Asunción: Die paraguayische Justiz hat ein in dieser Form beispielloses Urteil in einem Fall von psychischer Gewalt über digitale Medien gefällt. Der Richterspruch gilt als historischer Präzedenzfall für die strafrechtliche Verfolgung von geschlechtsspezifischer Gewalt im digitalen Raum.

Die Staatsanwältin María Eusebia Segovia Cabrera von der Spezialeinheit zur Bekämpfung von häuslicher und geschlechtsspezifischer Gewalt in Asunción vertrat die Anklage. Dem Verurteilten wurden zusätzlich zwei Jahre Sicherheitsverwahrung auferlegt.

Während des Prozesses konnte die Staatsanwaltschaft ein anhaltendes Muster von Belästigungen, Drohungen und Einschüchterungen gegen das Opfer nachweisen. Die Frau ist die Ex-Partnerin des Verurteilten und Mutter seiner drei minderjährigen Kinder.

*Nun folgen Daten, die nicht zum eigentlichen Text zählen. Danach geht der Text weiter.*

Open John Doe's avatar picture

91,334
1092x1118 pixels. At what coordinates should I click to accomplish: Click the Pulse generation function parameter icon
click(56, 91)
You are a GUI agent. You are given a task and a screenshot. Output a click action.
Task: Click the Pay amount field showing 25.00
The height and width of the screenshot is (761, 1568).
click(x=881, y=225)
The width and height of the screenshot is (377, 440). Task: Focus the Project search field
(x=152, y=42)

Den Ermittlungen zufolge wurden die Angriffe wiederholt über Anrufe, Textnachrichten, Audio- und Videobotschaften verübt – und das sogar, während sich der Täter bereits in Haft befand.

Die Staatsanwaltschaft legte eine umfassende Beweiskette vor, darunter digitale Beweismittel, Gutachten, Dokumente und Zeugenaussagen, mit denen die Gewaltdynamik über einen Zeitraum von rund einem Jahr und zehn Monaten lückenlos rekonstruiert wurde. Zudem wurden Vorstrafen des Täters wegen ähnlicher Delikte gegen dasselbe Opfer nachgewiesen; er war bereits in den Jahren 2018 und 2023 verurteilt worden.

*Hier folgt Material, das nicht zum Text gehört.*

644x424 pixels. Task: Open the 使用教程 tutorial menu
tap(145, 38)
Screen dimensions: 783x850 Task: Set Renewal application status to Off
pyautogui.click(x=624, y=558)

Das Strafgericht, bestehend aus den Richtern Olga Ruíz, Mario García und Celia Salinas, bewertete die im Prozess vorgelegten Beweise vollumfänglich und maß den digitalen Beweismitteln sowie den technischen Berichten besondere Bedeutung bei. Zu den analysierten Elementen gehörte auch ein psychologisches Gutachten, das mithilfe des SARA-Verfahrens (Spousal Assault Risk Assessment zur Risikobewertung bei häuslicher Gewalt) erstellt wurde und ein moderates Risiko attestierte.

Die Staatsanwaltschaft betonte, dass dieses Urteil das institutionelle Engagement für den umfassenden Schutz von Opfern und für die Anwendung internationaler Standards im Bereich der geschlechtsspezifischen Gewalt bekräftigt.